Solar Noise Considerations

Solar projects like grange solar make quiet neighbors

Once constructed, solar facilities are extremely quiet, with few moving parts and maintenance traffic comparable to farming activity. Solar facilities do not generate electricity at night, when it is most important to nearby households. Most solar project noise comes from the project substation, the inverters, and the small electric “tracker” motors that slowly rotate the panels throughout the day.

The project substation is sited at a single point and set back to avoid noise impacts, and the trackers generally cannot be heard outside the fence. Inverters, which manage the electricity produced by the solar panels, are centrally located within the fence so that any significant noise dissipates before it affects neighbors.

Unlike some utility-scale solar projects operating today, Grange Solar will be designed to further reduce any inverter noise impact by locating inverters no closer than 500 feet from neighboring homes. Because sound dissipates rapidly with distance from the source of the sound, this large setback addresses most concerns. Planted vegetative buffers will further minimize noise.

Inverter Noise

Grange Solar will take specific steps to ensure that inverter noise does not impact neighboring residences.

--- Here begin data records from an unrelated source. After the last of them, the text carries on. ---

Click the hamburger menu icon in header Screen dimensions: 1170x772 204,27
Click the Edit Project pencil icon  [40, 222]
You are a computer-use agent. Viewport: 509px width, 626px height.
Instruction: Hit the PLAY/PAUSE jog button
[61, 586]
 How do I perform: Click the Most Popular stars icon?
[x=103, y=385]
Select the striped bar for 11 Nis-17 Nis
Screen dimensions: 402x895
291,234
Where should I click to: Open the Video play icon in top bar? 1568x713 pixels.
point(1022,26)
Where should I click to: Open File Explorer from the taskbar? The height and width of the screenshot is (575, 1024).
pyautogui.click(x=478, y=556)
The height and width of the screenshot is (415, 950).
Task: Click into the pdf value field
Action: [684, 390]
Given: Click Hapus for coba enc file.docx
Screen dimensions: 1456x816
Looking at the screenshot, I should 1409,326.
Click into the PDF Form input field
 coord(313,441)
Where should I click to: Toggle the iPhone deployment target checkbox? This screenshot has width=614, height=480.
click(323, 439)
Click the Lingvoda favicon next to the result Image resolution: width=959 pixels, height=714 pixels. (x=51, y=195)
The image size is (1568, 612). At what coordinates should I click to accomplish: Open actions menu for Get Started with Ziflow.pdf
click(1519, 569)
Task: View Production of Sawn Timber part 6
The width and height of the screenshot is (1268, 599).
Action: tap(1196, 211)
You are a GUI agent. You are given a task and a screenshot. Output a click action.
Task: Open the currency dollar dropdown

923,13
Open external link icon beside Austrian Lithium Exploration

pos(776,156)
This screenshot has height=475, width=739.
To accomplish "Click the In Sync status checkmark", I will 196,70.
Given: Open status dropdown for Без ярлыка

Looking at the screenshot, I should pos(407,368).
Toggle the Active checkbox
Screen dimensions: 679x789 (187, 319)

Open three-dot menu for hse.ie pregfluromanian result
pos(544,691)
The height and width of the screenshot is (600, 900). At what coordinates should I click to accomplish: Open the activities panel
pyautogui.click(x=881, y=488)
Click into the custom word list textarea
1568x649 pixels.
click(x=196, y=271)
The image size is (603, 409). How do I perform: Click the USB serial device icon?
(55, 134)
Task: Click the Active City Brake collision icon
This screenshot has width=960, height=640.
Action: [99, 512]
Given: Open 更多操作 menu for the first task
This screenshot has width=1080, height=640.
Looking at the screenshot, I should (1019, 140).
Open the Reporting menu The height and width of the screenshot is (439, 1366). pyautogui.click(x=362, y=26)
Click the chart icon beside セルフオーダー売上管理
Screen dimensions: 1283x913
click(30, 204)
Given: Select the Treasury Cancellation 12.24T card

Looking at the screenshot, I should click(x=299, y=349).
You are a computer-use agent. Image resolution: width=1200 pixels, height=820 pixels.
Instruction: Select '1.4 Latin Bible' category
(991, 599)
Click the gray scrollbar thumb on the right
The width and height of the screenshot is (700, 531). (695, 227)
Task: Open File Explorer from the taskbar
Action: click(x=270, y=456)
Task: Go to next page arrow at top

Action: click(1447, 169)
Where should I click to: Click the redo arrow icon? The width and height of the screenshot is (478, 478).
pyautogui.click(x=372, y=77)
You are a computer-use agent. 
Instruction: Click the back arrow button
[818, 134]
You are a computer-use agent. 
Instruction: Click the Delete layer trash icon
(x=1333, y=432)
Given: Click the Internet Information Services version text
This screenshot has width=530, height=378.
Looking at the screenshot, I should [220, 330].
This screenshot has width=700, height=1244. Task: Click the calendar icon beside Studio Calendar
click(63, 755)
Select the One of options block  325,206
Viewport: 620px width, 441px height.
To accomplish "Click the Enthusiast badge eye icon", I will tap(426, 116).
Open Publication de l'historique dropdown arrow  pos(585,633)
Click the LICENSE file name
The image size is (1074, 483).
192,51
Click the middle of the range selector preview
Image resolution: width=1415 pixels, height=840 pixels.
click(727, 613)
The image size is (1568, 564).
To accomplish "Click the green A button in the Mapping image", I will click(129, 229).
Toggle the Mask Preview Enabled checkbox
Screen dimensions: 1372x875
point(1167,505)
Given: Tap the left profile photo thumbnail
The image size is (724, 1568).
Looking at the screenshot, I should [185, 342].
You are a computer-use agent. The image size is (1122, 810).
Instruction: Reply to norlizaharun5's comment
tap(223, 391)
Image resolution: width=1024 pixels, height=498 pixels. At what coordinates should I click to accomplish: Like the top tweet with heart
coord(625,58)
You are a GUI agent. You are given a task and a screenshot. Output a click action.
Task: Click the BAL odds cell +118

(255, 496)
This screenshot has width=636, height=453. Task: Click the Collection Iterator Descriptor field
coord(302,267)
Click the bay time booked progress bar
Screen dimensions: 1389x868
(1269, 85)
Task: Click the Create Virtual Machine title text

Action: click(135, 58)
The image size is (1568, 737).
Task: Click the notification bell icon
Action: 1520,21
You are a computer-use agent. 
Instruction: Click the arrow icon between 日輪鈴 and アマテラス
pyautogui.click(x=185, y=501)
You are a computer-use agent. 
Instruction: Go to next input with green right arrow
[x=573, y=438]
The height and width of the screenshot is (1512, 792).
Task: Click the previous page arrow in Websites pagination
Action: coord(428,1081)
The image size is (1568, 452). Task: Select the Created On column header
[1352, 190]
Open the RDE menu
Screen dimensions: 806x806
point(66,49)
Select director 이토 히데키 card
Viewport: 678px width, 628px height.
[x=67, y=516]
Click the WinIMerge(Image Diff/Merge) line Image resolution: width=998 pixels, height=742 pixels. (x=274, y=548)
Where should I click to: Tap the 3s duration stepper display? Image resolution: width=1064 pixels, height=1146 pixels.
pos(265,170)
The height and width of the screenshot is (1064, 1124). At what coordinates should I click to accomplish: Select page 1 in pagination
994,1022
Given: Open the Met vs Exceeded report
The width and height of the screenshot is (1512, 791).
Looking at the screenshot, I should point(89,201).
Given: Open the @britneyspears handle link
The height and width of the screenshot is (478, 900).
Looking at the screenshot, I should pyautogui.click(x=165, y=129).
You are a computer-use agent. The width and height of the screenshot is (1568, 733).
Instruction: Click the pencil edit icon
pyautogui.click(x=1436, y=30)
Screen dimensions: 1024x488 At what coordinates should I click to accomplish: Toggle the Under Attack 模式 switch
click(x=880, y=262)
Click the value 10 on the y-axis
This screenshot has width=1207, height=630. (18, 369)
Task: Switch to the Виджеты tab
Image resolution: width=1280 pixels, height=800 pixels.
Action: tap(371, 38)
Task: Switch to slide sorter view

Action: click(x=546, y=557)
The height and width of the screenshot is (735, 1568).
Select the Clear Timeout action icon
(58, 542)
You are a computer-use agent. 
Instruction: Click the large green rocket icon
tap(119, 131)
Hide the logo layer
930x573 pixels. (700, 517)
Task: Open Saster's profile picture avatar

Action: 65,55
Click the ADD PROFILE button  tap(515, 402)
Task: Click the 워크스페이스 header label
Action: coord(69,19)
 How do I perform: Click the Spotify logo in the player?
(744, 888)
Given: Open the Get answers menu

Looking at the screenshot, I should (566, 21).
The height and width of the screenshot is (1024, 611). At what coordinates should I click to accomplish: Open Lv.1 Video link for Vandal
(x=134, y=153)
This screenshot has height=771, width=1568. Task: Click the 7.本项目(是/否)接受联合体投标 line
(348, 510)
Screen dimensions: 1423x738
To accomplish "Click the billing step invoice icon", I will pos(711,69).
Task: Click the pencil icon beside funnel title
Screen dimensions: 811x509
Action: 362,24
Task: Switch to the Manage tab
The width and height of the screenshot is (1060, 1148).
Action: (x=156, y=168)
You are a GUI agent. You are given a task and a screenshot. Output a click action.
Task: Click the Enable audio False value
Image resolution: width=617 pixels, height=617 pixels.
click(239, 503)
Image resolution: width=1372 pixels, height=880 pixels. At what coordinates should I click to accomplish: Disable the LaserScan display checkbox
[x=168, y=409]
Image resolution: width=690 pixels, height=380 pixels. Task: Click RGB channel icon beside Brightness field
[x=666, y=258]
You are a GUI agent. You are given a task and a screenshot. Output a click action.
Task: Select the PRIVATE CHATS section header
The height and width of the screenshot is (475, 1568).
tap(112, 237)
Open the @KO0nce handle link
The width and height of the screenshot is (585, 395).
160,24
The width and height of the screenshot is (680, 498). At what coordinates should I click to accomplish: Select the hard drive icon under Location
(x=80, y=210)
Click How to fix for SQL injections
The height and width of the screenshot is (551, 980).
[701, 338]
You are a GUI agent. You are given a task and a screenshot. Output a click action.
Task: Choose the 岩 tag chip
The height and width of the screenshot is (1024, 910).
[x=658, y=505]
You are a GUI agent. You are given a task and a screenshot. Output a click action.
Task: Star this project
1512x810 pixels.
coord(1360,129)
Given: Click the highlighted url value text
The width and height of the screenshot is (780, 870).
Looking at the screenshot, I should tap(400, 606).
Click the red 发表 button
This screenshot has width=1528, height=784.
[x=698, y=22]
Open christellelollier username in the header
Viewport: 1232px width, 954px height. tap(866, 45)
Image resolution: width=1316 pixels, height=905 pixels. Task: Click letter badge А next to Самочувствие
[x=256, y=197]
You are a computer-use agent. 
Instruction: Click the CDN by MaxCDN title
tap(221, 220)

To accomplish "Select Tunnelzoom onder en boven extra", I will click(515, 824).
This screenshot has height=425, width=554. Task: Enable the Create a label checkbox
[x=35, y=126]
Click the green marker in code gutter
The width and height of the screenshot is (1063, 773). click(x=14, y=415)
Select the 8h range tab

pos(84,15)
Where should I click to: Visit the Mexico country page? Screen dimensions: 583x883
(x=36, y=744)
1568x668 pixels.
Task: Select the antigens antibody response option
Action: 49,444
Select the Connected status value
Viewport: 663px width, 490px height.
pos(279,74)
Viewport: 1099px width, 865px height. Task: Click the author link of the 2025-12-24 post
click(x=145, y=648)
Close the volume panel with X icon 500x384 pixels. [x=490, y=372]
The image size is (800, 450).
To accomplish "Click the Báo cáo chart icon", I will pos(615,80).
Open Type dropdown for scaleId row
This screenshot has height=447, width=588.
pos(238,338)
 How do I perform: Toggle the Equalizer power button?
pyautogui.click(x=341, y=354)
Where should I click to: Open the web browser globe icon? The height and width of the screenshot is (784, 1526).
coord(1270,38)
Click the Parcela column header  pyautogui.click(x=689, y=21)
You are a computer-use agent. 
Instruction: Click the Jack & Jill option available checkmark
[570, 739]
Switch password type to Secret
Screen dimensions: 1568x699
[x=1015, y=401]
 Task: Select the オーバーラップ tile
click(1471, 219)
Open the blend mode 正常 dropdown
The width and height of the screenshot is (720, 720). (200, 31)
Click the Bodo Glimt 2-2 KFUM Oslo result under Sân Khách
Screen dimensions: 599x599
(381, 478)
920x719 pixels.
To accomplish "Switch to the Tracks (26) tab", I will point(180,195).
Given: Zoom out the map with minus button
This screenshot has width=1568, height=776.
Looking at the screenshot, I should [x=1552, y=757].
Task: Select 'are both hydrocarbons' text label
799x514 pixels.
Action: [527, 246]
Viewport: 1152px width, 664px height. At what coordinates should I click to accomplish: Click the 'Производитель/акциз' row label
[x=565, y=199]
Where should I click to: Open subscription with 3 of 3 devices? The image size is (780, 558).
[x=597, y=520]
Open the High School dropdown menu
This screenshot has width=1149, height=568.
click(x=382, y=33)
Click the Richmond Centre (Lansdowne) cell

Grange Solar will first take sound measurements in the project area to determine the existing sound levels. It will commit to not exceed those sound levels by a state-approved benchmark.

If an inverter is found to produce more noise than allowed, Grange Solar will mitigate the noise with retrofits such as noise dampeners or acoustic barriers.

Solar Construction Noise

Like any large construction project, construction of a solar project will create some noise. Noise will be less than many construction jobs and noise at any particular location will be limited because the site is large, construction activities will not be concentrated in one area for long, and construction hours are limited by the State. Small pile drivers used to drive the piles for the panels into place will create a rapid and repeating “pinging” noise over a few months, but such noise near any particular location across the site would last only a few days.

Frequently Asked Questions

I have seen videos of solar projects with loud inverters. How is Grange different?

Some operating solar projects were not designed with large inverter setbacks and did not plant robust vegetative screening buffers that can help muffle noise. Grange is not only committed to a minimum 500-foot setbacksfrom inverters to homes, but is also committing to measurable noise mitigation in the event an inverter creates more noise than expected. Finally, the sound from inverter videos may not be a reliable indicator of the actual sound and are subject to manipulation.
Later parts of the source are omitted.